Thursday, May 31, 2012

Home-wrecking Atheists?

Revelation 2.8-11

This church has done nothing wrong. Besides the church in Philadelphia, Smyrna is the only church not to get their comeuppance from Christ. That’s saying something. Perhaps more than anything else, it tells me that it’s a good thing I wasn’t part of it. I would’ve ruined their perfect track record.

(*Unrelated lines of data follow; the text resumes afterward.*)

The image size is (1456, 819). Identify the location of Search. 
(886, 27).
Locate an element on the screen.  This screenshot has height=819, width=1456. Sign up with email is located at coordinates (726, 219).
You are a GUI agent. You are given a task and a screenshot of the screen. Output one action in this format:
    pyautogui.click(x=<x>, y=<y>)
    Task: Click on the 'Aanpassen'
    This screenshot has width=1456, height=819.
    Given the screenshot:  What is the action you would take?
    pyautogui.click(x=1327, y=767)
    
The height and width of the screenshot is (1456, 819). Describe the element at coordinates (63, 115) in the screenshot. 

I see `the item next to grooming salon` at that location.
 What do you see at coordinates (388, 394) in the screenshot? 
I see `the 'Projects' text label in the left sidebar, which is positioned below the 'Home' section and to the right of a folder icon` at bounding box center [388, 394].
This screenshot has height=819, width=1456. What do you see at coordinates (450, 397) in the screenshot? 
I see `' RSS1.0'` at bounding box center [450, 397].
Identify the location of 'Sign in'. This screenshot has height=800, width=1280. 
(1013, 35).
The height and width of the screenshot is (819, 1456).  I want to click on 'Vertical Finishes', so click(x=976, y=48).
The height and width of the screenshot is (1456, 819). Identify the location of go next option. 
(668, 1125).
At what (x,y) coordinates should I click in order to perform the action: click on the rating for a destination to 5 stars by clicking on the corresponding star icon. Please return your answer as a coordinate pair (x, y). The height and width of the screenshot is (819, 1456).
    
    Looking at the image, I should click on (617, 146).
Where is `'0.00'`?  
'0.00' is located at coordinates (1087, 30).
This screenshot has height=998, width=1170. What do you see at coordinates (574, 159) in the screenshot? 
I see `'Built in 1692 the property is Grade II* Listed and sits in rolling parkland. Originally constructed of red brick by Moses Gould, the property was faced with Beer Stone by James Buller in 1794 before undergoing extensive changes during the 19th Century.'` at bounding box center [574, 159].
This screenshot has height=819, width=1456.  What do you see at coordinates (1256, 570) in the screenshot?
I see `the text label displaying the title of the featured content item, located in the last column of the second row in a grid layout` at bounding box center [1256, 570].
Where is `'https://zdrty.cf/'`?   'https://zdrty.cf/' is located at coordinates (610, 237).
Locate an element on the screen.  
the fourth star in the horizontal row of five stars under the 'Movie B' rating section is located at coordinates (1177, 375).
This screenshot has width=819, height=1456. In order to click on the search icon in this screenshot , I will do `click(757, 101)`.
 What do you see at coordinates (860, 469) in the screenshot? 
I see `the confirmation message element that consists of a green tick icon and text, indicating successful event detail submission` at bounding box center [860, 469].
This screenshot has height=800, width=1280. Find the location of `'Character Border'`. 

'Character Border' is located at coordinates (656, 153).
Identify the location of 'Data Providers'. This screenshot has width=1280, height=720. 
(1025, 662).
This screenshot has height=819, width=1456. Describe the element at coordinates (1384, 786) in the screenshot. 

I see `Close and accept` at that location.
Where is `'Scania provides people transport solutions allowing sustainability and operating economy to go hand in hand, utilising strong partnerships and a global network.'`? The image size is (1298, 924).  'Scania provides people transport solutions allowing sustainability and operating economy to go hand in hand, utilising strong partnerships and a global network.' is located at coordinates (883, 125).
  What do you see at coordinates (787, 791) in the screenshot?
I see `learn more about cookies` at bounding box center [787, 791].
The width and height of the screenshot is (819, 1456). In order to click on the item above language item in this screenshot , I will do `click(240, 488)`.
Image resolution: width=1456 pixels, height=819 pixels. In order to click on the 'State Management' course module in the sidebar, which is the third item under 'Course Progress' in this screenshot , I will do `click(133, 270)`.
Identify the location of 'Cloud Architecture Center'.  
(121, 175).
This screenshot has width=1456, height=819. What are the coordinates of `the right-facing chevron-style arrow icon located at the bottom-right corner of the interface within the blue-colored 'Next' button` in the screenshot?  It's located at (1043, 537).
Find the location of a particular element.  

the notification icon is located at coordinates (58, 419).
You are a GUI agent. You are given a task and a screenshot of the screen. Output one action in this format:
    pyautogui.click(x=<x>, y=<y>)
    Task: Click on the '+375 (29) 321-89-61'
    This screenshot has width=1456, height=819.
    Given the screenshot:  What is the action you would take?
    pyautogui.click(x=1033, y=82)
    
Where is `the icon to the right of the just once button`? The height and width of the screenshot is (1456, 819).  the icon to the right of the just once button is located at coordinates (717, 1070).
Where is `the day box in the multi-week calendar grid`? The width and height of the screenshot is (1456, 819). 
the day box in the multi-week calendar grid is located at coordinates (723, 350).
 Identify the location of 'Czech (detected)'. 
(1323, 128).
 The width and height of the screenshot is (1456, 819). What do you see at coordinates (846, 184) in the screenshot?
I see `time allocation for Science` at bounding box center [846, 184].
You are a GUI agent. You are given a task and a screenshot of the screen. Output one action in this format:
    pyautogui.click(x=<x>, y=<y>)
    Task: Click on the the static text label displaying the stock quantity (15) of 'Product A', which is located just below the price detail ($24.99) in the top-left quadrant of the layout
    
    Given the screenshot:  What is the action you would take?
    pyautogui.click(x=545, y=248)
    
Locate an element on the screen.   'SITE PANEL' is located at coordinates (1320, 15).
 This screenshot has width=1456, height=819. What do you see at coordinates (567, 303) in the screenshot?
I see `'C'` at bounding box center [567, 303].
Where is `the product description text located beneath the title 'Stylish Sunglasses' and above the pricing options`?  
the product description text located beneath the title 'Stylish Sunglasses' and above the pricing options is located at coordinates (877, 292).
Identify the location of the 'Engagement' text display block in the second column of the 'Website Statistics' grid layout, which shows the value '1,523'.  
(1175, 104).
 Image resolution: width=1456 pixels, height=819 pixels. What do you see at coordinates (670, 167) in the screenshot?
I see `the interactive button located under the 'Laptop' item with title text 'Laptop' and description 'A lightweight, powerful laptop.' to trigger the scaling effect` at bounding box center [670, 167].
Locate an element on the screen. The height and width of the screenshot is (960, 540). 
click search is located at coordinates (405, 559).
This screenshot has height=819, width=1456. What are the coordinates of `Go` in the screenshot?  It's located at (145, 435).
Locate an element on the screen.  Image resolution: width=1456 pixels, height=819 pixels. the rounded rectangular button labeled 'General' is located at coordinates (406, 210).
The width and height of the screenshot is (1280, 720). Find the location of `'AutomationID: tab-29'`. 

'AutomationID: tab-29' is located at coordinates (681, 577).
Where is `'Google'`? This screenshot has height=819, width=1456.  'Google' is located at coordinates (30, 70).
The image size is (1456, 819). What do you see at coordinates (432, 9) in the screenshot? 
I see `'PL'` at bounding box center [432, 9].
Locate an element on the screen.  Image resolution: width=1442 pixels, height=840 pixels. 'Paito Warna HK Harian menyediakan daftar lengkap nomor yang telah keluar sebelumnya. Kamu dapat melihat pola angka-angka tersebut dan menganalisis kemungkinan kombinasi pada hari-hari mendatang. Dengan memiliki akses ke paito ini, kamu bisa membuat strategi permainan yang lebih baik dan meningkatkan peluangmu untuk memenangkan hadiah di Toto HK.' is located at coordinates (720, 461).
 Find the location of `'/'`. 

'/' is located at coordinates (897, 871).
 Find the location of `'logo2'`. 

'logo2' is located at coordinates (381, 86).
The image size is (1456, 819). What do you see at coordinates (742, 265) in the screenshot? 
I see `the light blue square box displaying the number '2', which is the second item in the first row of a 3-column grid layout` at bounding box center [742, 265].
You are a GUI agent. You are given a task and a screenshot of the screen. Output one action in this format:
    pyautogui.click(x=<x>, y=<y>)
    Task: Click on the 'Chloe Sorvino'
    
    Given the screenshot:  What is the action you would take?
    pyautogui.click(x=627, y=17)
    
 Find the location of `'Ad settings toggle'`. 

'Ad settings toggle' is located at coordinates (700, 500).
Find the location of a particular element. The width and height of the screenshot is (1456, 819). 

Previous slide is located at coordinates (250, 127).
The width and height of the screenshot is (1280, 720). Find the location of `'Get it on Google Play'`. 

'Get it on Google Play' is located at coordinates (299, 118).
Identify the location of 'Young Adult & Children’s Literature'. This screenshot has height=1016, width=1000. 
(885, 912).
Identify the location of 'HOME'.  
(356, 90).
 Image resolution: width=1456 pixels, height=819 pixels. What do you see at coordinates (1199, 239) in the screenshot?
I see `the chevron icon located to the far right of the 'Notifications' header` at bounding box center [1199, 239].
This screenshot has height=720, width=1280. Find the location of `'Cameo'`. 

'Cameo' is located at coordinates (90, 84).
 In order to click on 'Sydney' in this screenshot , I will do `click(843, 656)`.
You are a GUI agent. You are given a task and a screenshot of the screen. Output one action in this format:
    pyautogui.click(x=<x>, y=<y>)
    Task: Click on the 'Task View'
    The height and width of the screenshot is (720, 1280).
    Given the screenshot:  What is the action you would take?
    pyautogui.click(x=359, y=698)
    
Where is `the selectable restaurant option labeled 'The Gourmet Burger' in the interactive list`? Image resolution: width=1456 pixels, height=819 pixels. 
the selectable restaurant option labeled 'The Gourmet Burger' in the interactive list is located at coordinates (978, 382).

The story goes that the devout Jewish citizens of Smyrna were getting sick and tired of their Christian counterparts [1] growing so rapidly, and [2] riding on their Jewish, Imperial coattails (btw, special thanks to N.T. Wright for this little gem: “that the conflict between the early Christians and practicing Jews was essentially a conflict within Judaism…and not an early precedent for anti-Semitism”). So the Jewish congregants did their best to divorce their Christian cousins. With this separation came incredible amounts of trouble for the Christians; who, by the way, were already in incredible amounts of trouble. Christians had a horrible reputation in the Roman Empire. They were accused of cannibalism (because they “ate the flesh and drank the blood of Christ” during communion), having orgies (because their practice of loving one another <'agape-ing' & 'commun-ing' at Love Feasts> sounded suspiciously sexual to the Romans), destroying families (because families often disowned Christian converts), atheism (because they refused to worship Caesar), sedition (because they refused to say ‘Caesar is Lord’), and arson (because Christians [1] claimed God was a consuming fire, and [2] that the world would one day be purified by God).

In short, they saw us as cannibal, porn-star, home-wrecking atheists who hated the president and wanted the world to burn.


Well, at least Jesus didn’t find anything wrong with them.

Which is kind of the point.

We may suffer. We may be hated. We may be slandered. We may lose friends. We may be poor. We may go to prison. But that’s the test of life. And the church in Smyrna passed.

I hope I do, too.

Wednesday, May 30, 2012

The Old Manhattan

Revelation 2.1-7

You can’t help but compare Ephesus to Manhattan—cultural center, sporting hub, beautiful architecture, crowded markets (in both senses of the word)…it was the most cosmopolitan city in Rome, the gateway to the Empire. The church in Ephesus was equally spectacular—founded by Paul, pastored by (first) Timothy (til he was murdered by the Romans), then John (the beloved disciple), home church to Jesus’ mother Mary, Priscilla, and Aquila, and the headquarters for Apollos (the first famed apologeticist).

I wish I lived there.


These days Ephesus looks like a big, crappy ditch. Everything is mucked up and trudged over, broken and indistinct. I guess that proves Christ was telling the truth, “if you don’t repent, I will remove your lampstand.” Well—as Tom Wright pointed out, there’s neither a lampstand (church) or pretty much of anything left standing.

Lesson learned.

Or was it?

What really was the lesson about losing your ‘first love?’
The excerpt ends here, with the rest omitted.